A windowed mean + kσ change-point detector on a single scalar observable.

new WindowedDeltaClock(window: number, kSigma: number, stdFloor: number);
push(value: number): number;     // returns the rolling z-score
readonly alarmed: boolean;       // latched true on first alarm
readonly alarmIndex: bigint;     // 0-based index of first alarm, or -1n
reset(): void;

stdFloor is a variance floor: set it near your stationary noise scale so a near-constant stream does not trip a spurious infinite z-score.

class PageHinkleyDetector — fair baseline (adaptive CUSUM)

A PageHinkley test whose reference is a running mean, so a noisy early phase does not permanently raise the bar.

new PageHinkleyDetector(delta: number, lambda: number); // upward (increase) form
static downward(delta: number, lambda: number): PageHinkleyDetector;
push(value: number): number;     // returns the current PH statistic
readonly alarmed: boolean;
readonly alarmIndex: bigint;
reset(): void;

delta is the tolerance (deviations below it are treated as normal jitter); lambda is the alarm threshold (larger ⇒ fewer false alarms, later detection).

class LearnedWeights — offline-trained scorer (inference only)

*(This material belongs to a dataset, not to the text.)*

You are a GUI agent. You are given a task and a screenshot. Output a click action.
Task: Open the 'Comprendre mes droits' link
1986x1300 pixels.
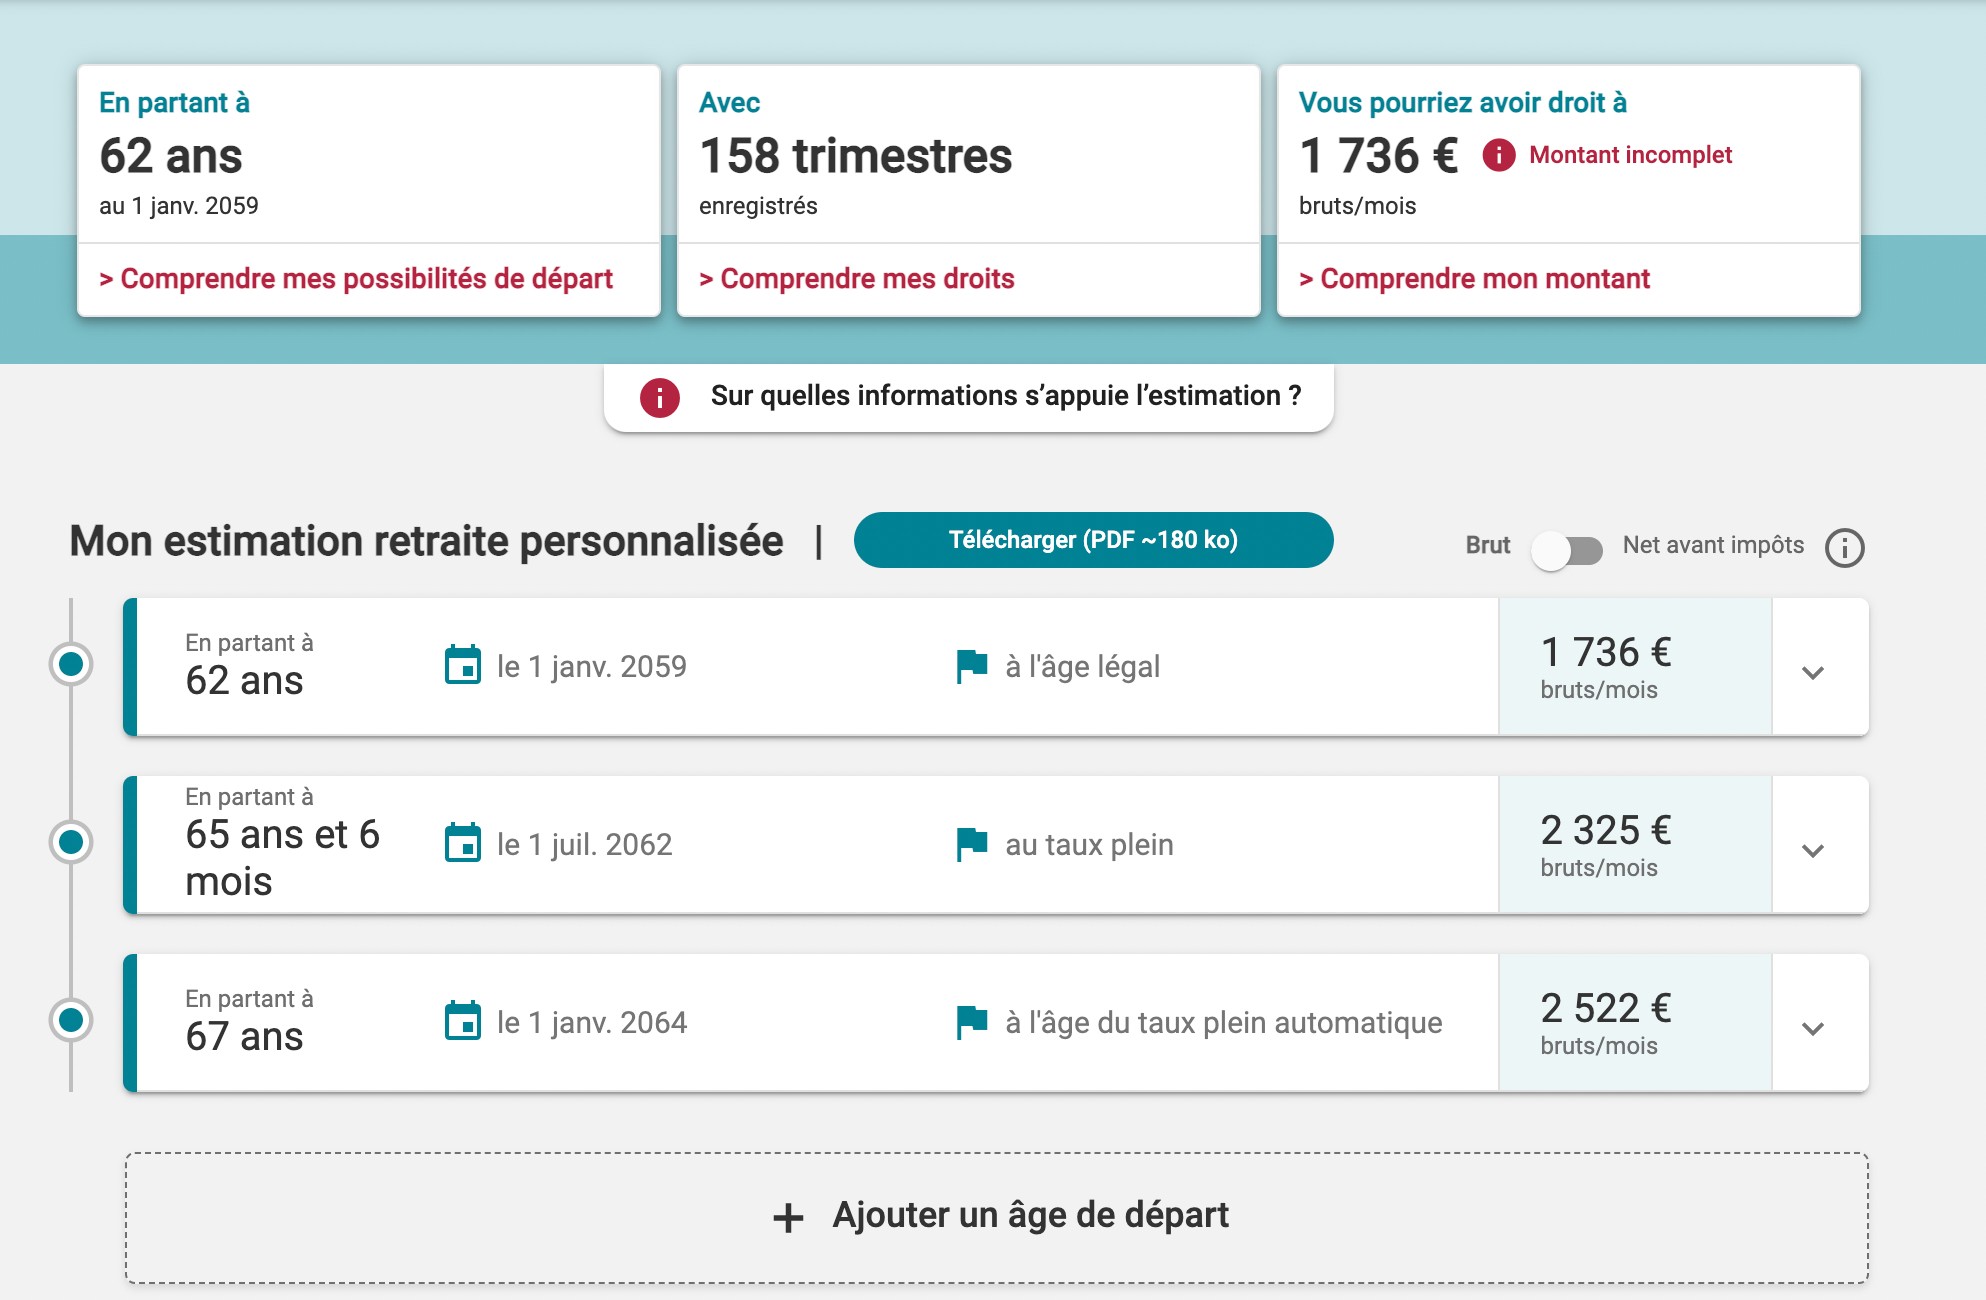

A fitted logistic-regression scorer over the channel-movement features. Train it with the Rust crate; load the parameters here to score in the browser.

static fromParams(
  dim: number,
  coef: Float64Array, bias: number,
  mean: Float64Array, std: Float64Array,
): LearnedWeights;
predict(features: Float64Array): number; // failure-approach probability in [0, 1]
clockWeights(): Float64Array;            // non-negative weights for withWeights(...)
readonly dim: number;

Free functions

function fullFeatureDim(): number;   // 6
function honestFeatureDim(): number; // 5 (contradiction-free "honest" set)
function setPanicHook(): void;       // route panics to console (no-op cost otherwise)
function version(): string;          // package version

The physics core lives in the Rust crate

The parent emergent-time crate also implements four physics formalisms of emergent/relational time — WheelerDeWitt timeless constraint, PageWootters relational clocks, entropic time, ConnesRovelli thermal time — plus Structural Proper Time. Those deal in dense complex matrices that do not serialize cheaply across the JS boundary, so they are intentionally not wrapped here (it would bloat the WASM without a clean API). Use the Rust crate directly if you need them.

Building from source

Requires a Rust toolchain with wasm32-unknown-unknown std, wasm-bindgen, and wasm-opt (binaryen) on PATH:

npm run build   # cargo build → wasm-bindgen --target web → wasm-opt -Oz

The build script enables the bulk-memory and nontrapping-float-to-int opcodes the toolchain emits (a plain wasm-opt -O rejects them).